**Work instructions**: Omitting all pictures, retype the entries below exactly as given.

[Extracted records]
------------------------------------------------------------

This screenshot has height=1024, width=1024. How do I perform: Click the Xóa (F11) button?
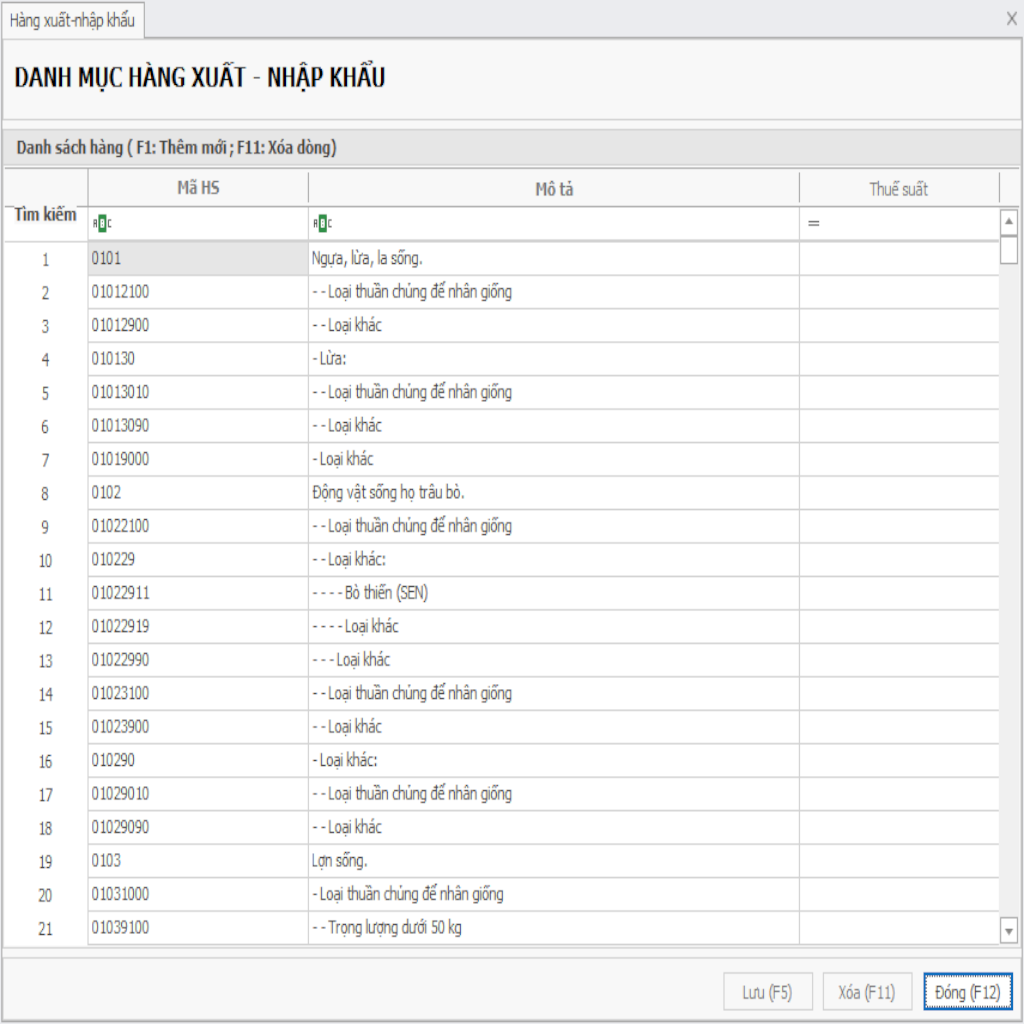tap(867, 992)
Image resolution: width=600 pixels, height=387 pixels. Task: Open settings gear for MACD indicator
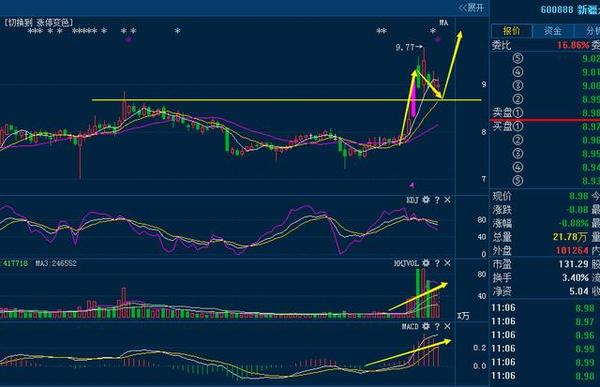(426, 326)
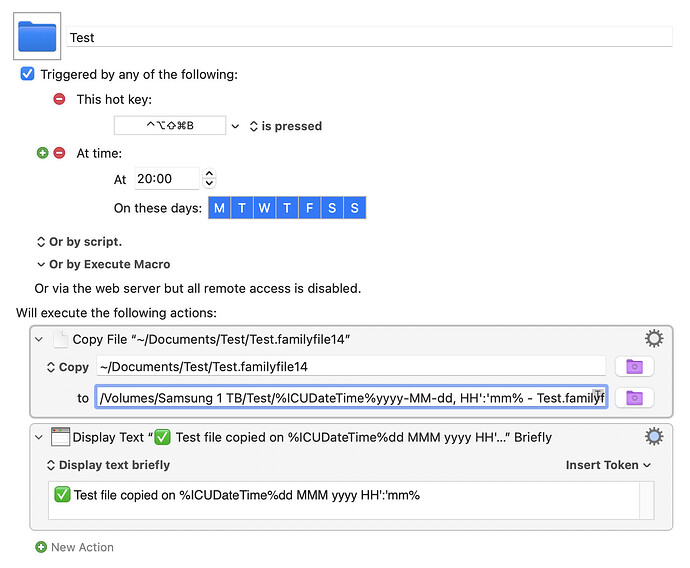Screen dimensions: 690x568
Task: Click the macro name field 'Test'
Action: pos(369,37)
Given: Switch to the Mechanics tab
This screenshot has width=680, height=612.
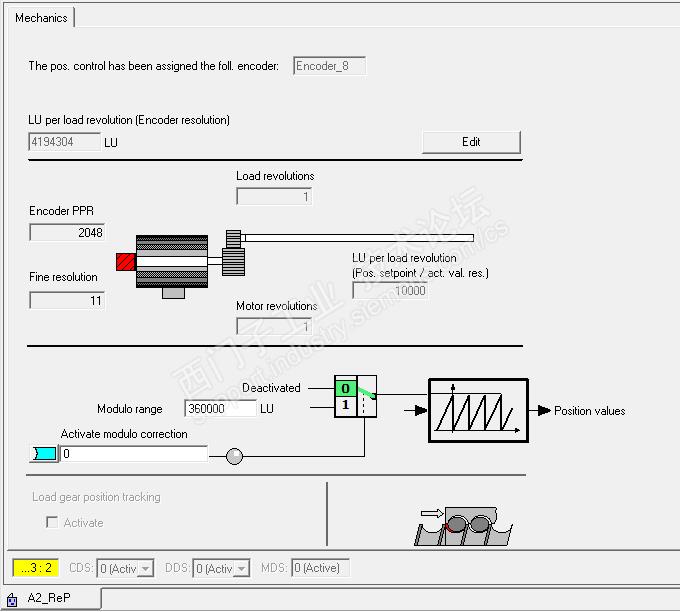Looking at the screenshot, I should [x=41, y=18].
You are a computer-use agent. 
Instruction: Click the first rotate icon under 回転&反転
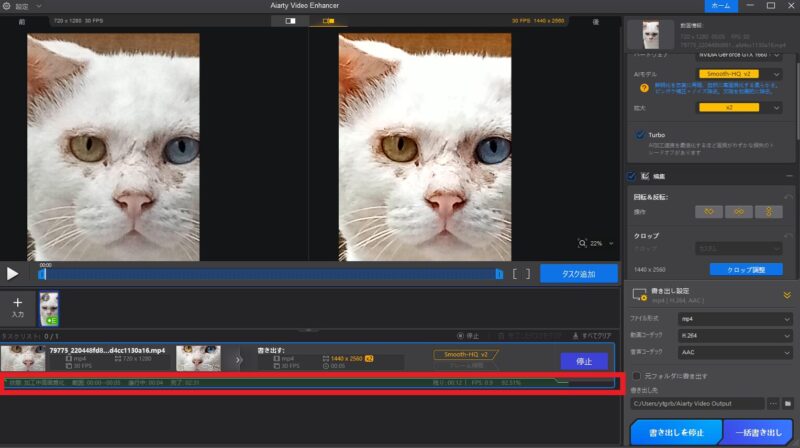click(x=708, y=211)
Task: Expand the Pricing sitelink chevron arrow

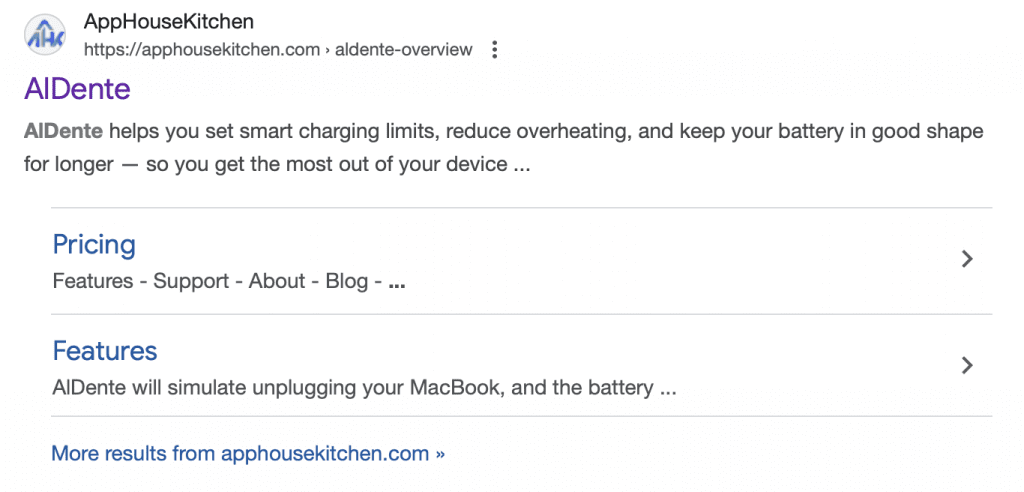Action: coord(966,259)
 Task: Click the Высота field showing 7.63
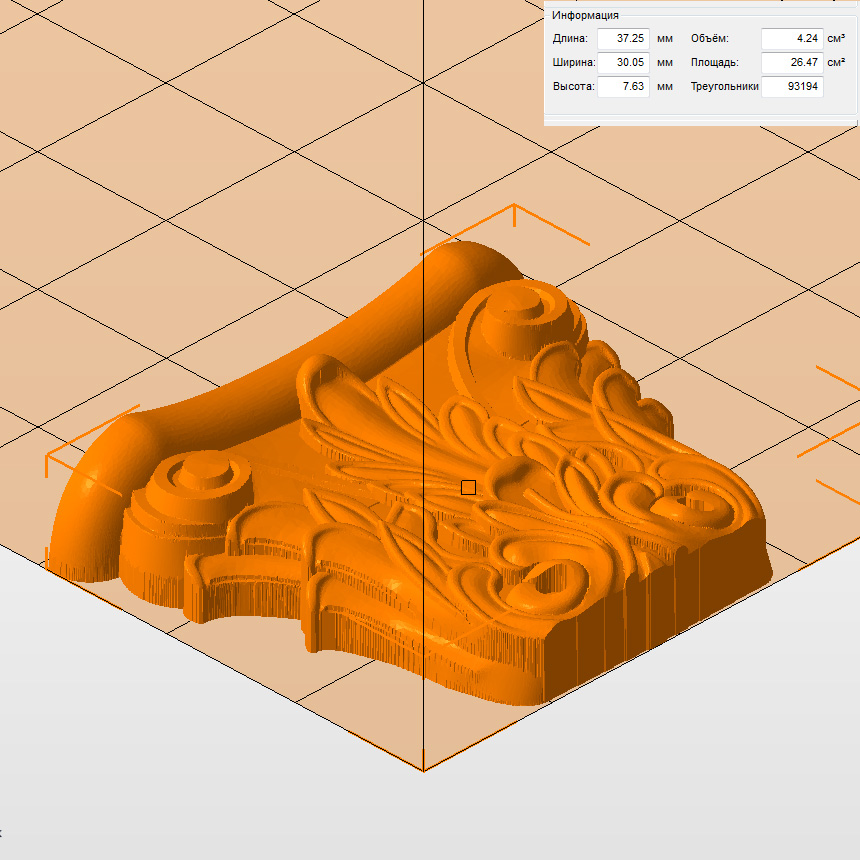pyautogui.click(x=623, y=87)
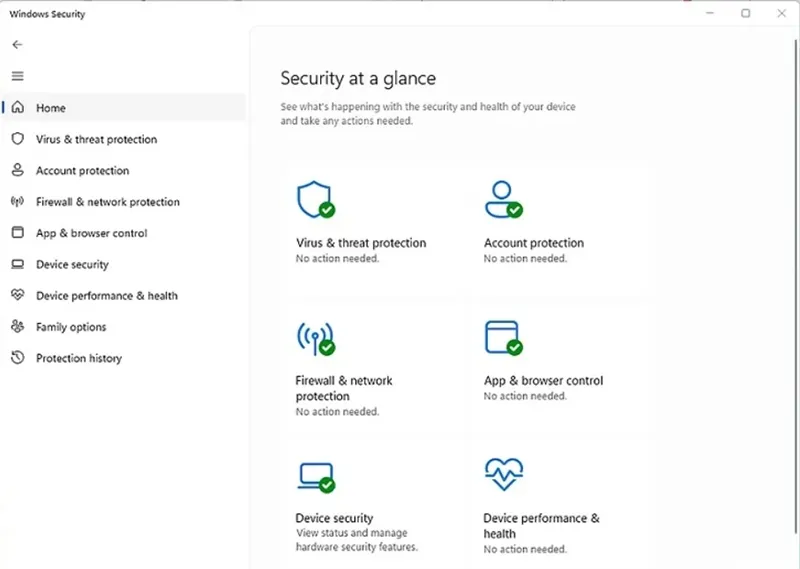Go to Account protection in sidebar
The height and width of the screenshot is (569, 800).
(x=82, y=171)
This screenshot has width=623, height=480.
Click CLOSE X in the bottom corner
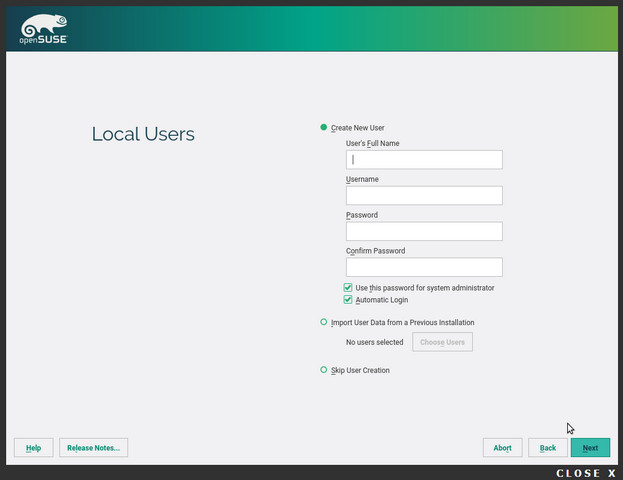pyautogui.click(x=586, y=473)
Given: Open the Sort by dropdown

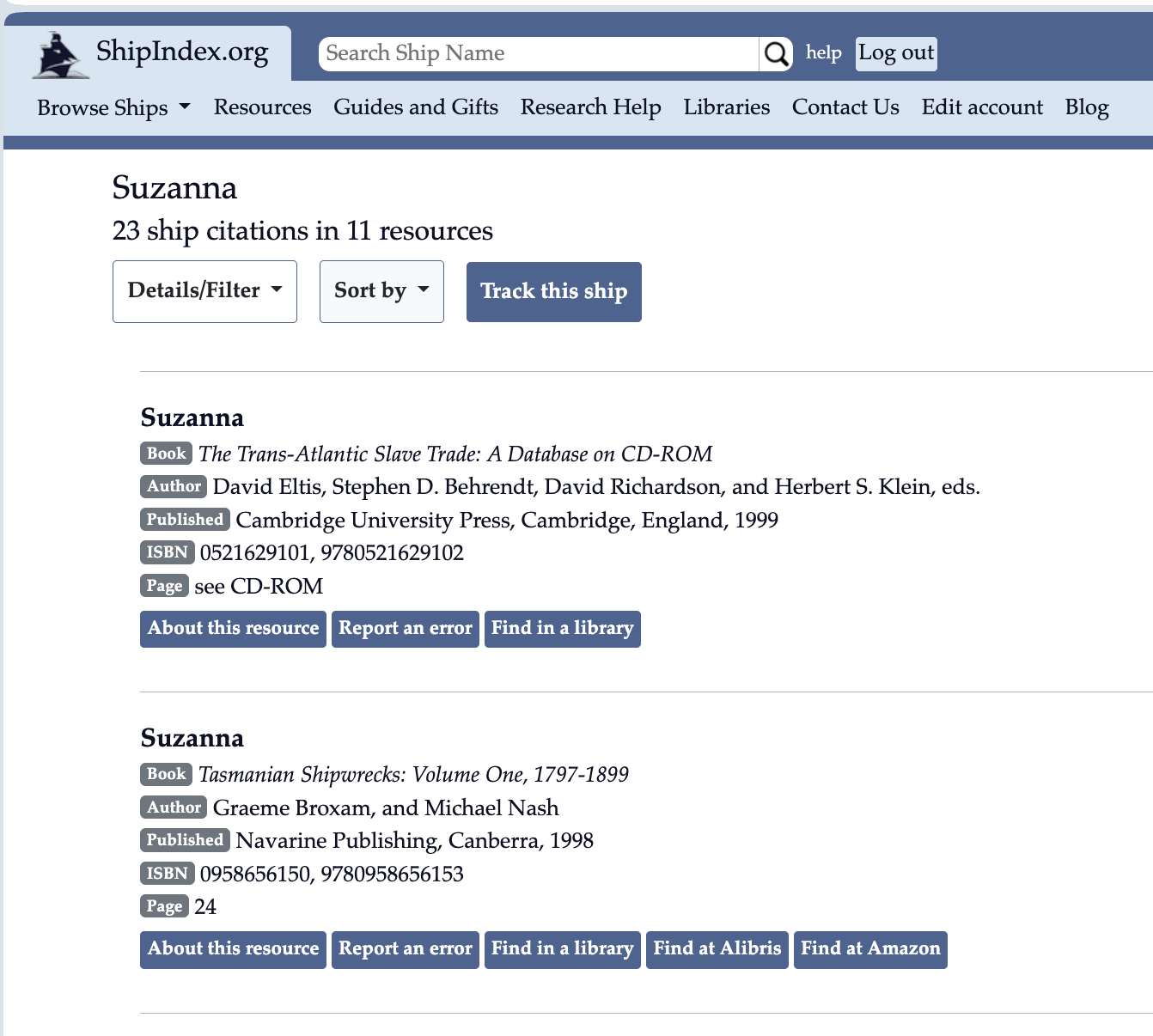Looking at the screenshot, I should (381, 291).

------------------------------------------------------------

**Solution to the problem**:
This screenshot has height=1024, width=1024. How do I perform: Click the Xóa (F11) button?
tap(867, 992)
Image resolution: width=600 pixels, height=387 pixels. Task: Open settings gear for MACD indicator
(426, 326)
Screen dimensions: 690x568
Task: Click the macro name field 'Test'
Action: pos(369,37)
Given: Switch to the Mechanics tab
This screenshot has width=680, height=612.
Looking at the screenshot, I should [x=41, y=18].
You are a computer-use agent. 
Instruction: Click the first rotate icon under 回転&反転
click(x=708, y=211)
Task: Expand the Pricing sitelink chevron arrow

Action: coord(966,259)
 Task: Click the Высота field showing 7.63
pyautogui.click(x=623, y=87)
Go to Account protection in sidebar
The height and width of the screenshot is (569, 800).
(x=82, y=171)
This screenshot has width=623, height=480.
Click CLOSE X in the bottom corner
pyautogui.click(x=586, y=473)
Given: Open the Sort by dropdown

Looking at the screenshot, I should (381, 291).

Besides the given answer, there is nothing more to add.